This morning was pretty tough on all of us. Tifa's re-opening popularity faded slowly and stress over money resurfaced.
Marlene was sobbing all morning. Vacation time was over. I could understand her distress. She was still heartbroken, she didn't want to see laughing kids coming to school with their parents. Didn't want to be made to concentrate on studies when her heart was still busy mending. I personally think it'd be good for her, but what do I know about schools? I had never gotten an education. Tifa quit school when her town burnt down and her father died.
Still, Marlene performed admirably, took her backpack and still sobbing, headed out without a word.
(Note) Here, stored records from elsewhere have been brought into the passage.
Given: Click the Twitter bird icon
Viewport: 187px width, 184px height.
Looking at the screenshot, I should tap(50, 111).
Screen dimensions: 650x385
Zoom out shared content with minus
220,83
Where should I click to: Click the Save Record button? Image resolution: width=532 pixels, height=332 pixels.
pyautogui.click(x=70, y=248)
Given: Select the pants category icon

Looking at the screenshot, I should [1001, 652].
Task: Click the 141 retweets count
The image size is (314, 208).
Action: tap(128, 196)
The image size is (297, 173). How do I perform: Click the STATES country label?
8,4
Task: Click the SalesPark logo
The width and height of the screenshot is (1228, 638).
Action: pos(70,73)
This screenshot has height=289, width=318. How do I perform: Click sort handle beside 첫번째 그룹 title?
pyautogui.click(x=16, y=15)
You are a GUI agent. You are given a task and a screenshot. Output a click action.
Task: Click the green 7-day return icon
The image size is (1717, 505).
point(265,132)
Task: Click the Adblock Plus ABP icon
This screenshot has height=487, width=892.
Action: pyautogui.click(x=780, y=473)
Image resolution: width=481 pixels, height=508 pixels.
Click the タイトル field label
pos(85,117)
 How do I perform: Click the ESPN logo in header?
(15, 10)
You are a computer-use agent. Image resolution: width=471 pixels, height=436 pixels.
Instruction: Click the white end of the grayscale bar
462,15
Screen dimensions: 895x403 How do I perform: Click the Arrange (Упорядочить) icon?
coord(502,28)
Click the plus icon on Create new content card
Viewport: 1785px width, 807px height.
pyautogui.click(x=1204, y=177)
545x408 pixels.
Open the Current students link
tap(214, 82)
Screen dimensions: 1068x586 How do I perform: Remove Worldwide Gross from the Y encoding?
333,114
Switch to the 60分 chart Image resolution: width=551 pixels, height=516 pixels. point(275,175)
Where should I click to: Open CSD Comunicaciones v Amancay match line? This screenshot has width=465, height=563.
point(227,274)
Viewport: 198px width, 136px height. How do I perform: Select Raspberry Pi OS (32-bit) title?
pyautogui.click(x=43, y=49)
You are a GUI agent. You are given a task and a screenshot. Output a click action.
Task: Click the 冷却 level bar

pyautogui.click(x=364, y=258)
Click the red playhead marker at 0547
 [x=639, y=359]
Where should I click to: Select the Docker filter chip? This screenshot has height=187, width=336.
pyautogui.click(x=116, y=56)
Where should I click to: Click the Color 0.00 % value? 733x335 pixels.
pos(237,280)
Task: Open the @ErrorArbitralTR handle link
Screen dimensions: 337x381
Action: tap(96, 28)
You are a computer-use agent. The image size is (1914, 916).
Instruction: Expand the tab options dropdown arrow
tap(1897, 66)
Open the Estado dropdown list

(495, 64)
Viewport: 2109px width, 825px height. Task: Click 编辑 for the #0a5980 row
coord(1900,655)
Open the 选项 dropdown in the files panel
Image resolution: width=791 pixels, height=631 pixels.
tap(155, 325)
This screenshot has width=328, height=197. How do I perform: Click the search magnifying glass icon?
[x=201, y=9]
Tifa walked her there. I know the little wildcat would have liked thinking I won't be here when she gets back, but she would get no such luck. Not until Tifa says so.
Speaking of which, now that she's back in school, do I really need to stay? She'll be taken care of for the better part of the day, and it would return to a regular time, like Cloud is just on delivery. I might ask her about it when she returns.
It feels strange to be here all alone, now. The bar is empty, the house is empty. I've been here over a month now and this is the first time the house has been empty. It feels bigger.
After a few minutes of sitting in this stillness I decide I must do something, so I start cleaning. I've gotten used to it in the last month. I was never much for cleanliness in my life, taking the steps required to be clean for the sake of being clean. This is different. This is cleaning for others. Cleaning so that Tifa doesn't have to and so that her costumers can have a clean environment to drown their sorrows in. I always considered Tifa's a cheerful sort, so I find it a little peculiar that this sombre bar is her choice. She loves helping others. Is a bar honestly helping? People can run away from their problems, but it's no long term solution. It's not one for her, either. It's running her ragged.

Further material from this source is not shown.